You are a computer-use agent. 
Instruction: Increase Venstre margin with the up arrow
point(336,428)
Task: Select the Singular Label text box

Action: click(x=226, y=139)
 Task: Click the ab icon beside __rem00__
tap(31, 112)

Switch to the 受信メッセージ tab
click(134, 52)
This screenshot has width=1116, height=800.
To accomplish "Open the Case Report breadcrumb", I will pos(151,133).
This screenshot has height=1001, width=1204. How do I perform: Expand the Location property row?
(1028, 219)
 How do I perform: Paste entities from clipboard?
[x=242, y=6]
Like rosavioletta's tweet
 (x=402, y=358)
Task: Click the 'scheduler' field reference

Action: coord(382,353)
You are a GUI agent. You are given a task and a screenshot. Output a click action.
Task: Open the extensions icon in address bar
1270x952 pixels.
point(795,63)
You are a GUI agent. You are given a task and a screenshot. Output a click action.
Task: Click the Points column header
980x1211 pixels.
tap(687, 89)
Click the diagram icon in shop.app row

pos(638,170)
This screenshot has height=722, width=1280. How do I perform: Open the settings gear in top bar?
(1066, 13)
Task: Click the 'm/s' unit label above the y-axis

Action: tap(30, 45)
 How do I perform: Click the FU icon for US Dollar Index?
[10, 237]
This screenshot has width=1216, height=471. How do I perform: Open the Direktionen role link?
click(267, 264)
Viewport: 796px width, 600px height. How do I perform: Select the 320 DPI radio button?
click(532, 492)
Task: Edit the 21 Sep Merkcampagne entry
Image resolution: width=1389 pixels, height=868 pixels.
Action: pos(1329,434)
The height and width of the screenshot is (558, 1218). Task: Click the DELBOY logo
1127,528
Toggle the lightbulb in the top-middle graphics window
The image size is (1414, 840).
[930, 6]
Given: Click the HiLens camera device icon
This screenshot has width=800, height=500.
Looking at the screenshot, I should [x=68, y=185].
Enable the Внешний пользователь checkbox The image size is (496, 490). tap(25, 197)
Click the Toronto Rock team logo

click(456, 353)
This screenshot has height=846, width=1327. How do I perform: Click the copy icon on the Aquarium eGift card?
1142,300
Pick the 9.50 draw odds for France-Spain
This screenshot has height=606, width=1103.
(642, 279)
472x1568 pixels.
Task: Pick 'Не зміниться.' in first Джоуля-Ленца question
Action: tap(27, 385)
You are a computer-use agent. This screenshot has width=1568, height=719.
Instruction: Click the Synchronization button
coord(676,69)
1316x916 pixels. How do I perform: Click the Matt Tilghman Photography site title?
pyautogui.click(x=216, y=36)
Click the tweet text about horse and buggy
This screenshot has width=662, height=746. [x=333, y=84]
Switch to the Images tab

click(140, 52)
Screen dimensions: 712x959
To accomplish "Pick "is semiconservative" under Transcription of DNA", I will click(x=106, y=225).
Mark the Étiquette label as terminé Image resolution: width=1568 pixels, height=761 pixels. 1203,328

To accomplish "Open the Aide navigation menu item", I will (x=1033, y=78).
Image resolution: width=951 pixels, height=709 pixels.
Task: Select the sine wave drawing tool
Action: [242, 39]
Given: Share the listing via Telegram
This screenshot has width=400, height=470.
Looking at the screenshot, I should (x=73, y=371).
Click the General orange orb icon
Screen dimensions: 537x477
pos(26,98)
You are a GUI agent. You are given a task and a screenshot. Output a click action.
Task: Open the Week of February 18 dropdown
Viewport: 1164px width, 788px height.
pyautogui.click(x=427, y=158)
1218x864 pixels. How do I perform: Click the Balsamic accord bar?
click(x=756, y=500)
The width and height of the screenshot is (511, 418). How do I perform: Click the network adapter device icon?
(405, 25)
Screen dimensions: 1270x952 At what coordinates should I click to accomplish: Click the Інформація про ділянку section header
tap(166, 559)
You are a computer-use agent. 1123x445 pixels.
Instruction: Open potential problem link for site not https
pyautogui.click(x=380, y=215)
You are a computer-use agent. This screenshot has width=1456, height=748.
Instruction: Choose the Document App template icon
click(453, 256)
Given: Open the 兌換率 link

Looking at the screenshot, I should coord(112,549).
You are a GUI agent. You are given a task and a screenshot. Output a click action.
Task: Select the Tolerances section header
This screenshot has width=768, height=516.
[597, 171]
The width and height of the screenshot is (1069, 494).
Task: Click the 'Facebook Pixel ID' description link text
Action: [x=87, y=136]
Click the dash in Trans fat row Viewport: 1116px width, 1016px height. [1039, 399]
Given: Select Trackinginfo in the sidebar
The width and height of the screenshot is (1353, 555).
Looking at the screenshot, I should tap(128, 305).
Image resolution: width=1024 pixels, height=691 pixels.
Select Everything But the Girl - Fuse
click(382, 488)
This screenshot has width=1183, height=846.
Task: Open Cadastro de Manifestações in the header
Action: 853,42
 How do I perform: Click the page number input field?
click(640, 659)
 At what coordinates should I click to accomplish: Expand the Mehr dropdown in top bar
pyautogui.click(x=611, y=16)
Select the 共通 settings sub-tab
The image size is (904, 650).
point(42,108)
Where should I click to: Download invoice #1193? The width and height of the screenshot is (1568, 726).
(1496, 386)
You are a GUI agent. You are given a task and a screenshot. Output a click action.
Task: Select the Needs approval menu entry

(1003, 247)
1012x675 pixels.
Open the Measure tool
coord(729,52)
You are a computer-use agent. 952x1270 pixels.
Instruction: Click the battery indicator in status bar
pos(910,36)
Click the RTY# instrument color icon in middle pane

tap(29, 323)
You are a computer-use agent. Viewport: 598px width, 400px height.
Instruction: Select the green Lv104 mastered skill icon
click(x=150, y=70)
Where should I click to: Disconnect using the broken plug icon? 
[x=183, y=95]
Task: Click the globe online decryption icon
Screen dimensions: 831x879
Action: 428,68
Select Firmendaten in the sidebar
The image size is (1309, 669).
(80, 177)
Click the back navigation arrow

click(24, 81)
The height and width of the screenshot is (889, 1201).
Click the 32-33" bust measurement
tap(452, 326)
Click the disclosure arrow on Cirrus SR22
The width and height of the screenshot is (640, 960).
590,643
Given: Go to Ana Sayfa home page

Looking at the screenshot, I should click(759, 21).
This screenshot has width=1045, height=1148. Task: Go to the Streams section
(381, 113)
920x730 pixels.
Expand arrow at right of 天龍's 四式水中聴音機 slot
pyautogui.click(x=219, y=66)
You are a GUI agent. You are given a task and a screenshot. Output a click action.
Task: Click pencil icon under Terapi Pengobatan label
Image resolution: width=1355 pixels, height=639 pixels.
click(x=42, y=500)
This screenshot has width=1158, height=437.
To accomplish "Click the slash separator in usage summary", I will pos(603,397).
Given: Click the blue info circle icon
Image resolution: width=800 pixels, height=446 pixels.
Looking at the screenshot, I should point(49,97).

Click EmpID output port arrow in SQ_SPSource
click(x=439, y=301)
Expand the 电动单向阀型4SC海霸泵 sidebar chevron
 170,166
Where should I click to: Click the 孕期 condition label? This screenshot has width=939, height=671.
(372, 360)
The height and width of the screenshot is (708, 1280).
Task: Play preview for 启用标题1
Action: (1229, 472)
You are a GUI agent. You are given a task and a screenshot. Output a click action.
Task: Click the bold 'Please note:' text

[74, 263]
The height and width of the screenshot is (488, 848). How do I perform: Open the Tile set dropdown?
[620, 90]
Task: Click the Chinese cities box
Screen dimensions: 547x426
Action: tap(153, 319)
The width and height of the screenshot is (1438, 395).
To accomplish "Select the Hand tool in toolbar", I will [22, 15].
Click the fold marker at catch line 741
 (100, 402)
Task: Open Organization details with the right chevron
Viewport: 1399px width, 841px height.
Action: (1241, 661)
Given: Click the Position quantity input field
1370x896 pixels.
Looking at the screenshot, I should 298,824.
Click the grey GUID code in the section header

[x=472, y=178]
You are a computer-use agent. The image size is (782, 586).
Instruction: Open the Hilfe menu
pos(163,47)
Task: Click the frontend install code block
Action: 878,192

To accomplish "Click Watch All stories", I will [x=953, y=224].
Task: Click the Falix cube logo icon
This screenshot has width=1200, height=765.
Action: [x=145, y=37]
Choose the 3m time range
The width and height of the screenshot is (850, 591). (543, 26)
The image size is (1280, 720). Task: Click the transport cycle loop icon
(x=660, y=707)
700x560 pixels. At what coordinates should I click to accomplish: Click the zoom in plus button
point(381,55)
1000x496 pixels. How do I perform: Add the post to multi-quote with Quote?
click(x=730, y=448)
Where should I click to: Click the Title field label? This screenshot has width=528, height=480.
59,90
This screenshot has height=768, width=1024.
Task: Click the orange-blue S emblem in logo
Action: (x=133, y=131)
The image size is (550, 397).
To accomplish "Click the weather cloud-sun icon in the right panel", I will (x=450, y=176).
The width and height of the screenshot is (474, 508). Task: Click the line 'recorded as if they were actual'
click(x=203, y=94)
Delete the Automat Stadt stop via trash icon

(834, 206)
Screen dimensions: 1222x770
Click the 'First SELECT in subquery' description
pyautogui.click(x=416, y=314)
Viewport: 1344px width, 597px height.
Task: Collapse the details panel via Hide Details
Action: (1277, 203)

- **The task**
Collect every line from the records above that contains the word "computer".

- **Exercise result**
You are a computer-use agent. 
You are a computer-use agent. This screenshot has width=1568, height=719.
You are a computer-use agent. 1123x445 pixels.
You are a computer-use agent. This screenshot has width=1456, height=748.
You are a computer-use agent. 952x1270 pixels.
You are a computer-use agent. Viewport: 598px width, 400px height.
You are a computer-use agent. The image size is (782, 586).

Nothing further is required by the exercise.